Emergency workers treated for suspected chemical poisoning after Park Hill flats incident in Sheffield
Police are receiving medical attention tonight after suffering suspected chemical poisoning during an emergency response at flats in Sheffield.
Officers are urging the public to stay away from the scene as emergency services continue to work there tonight. Police are still present near Duke Street alongside crews from Yorkshire Ambulance Service NHS Trust and South Yorkshire Fire and Rescue.
Police and ambulance crews were called to Park Hill flats this evening after a man suffered serious injuries at the site. Officers later felt unwell.
The Yorkshire Air Ambulance was called to the scene to take the man to hospital after he was given emergency first aid.
South Yorkshire Police issued a statement this evening saying: “We were called to an incident this evening where a man was seriously injured and was given CPR.
“Officers forced entry to the man’s flat and some started suffering ill effects from an unknown chemical.
“Fire crews are currently determining the cause of the effects and emergency services personnel affected are receiving medical attention.
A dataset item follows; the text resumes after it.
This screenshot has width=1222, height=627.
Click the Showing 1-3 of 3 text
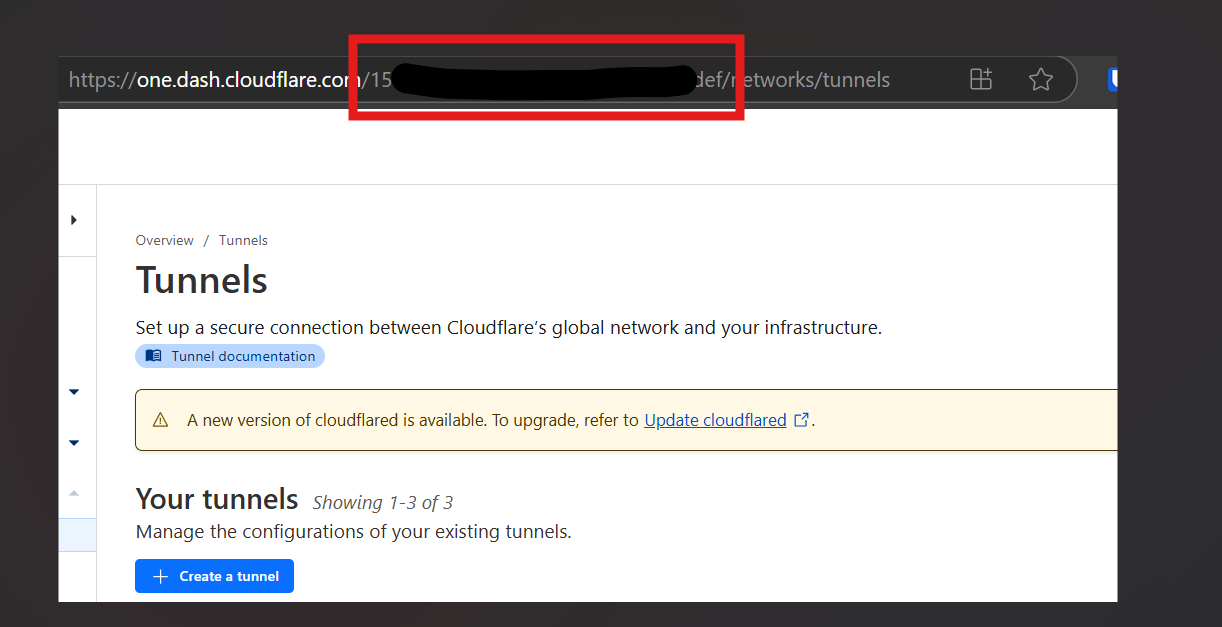(x=383, y=502)
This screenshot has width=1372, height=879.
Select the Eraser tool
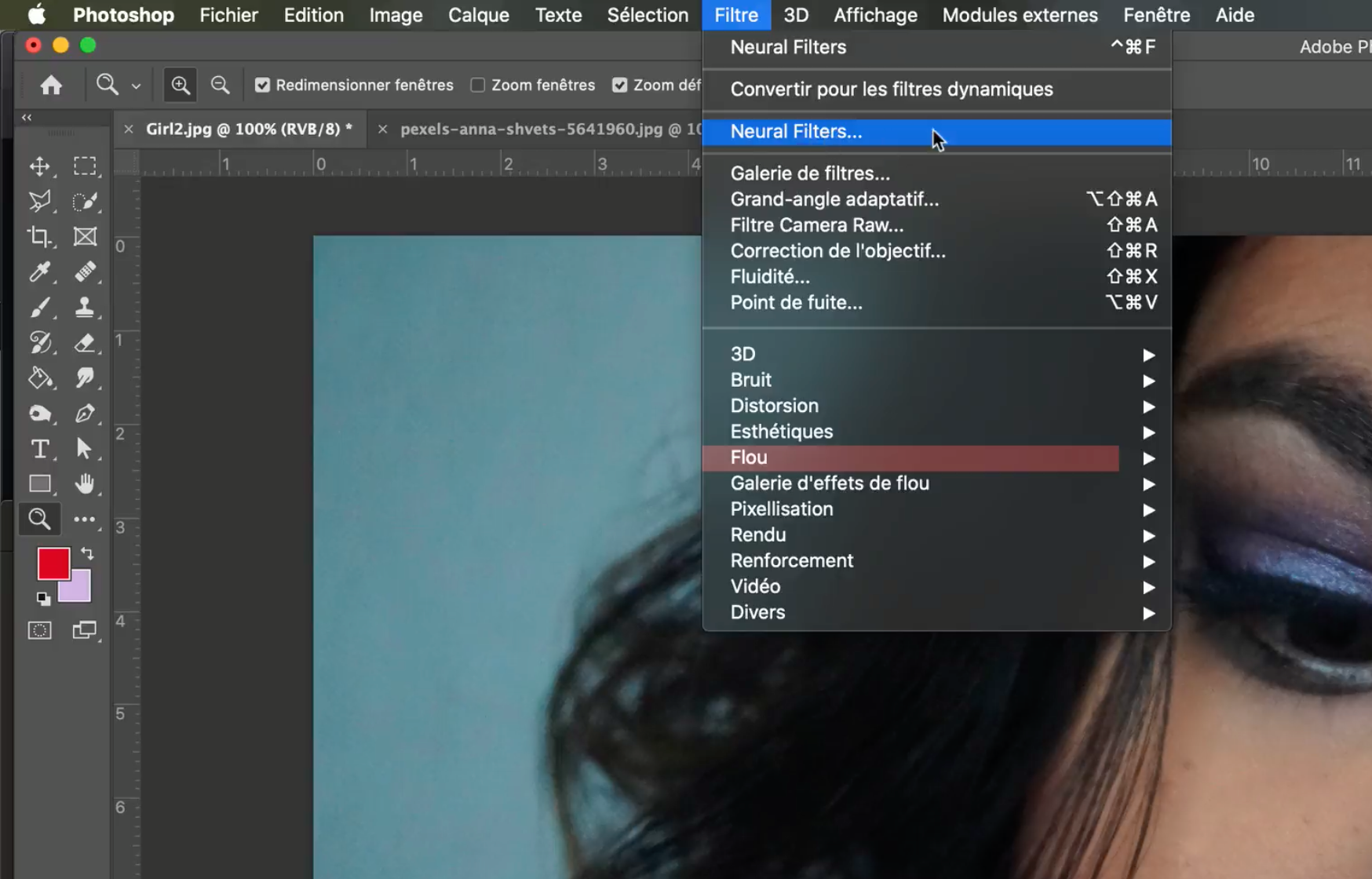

“No surrounding flats have been evacuated and there is not believed to be any threat to the wider public, but people are asked not to approach the scene while emergency services personnel continue their work.
“The man, aged in his 30s, has been transported to Northern General Hospital where he remains in a serious condition.
“We thank you all for your patience and co-operation as work continues at the scene.”
Eyewitnesses described seeing around half a dozen emergency vehicles when the air ambulance first arrived, and a police cordon set up.
But they later described around 20 emergency vehicles and the police cordon being extended, and firefighters arriving on the scene.
One eyewitness described men appearing to have been removed from woods near the flats, and told to strip down to their underwear and sprayed by the firefighters with an unknown liquid.
It was reported a blue tarpaulin was placed on the road, and firefighters wore high visibility clothing.
The people who had been sprayed were then given ‘orange ponchos’ to wear, said the eyewitness.
South Yorkshire Fire and Rescue Service described it as a multi-agency incident. Six fire engines had been on site after they were initially called out at 6.50pm. They confirmed decontamination had taken place at the scene.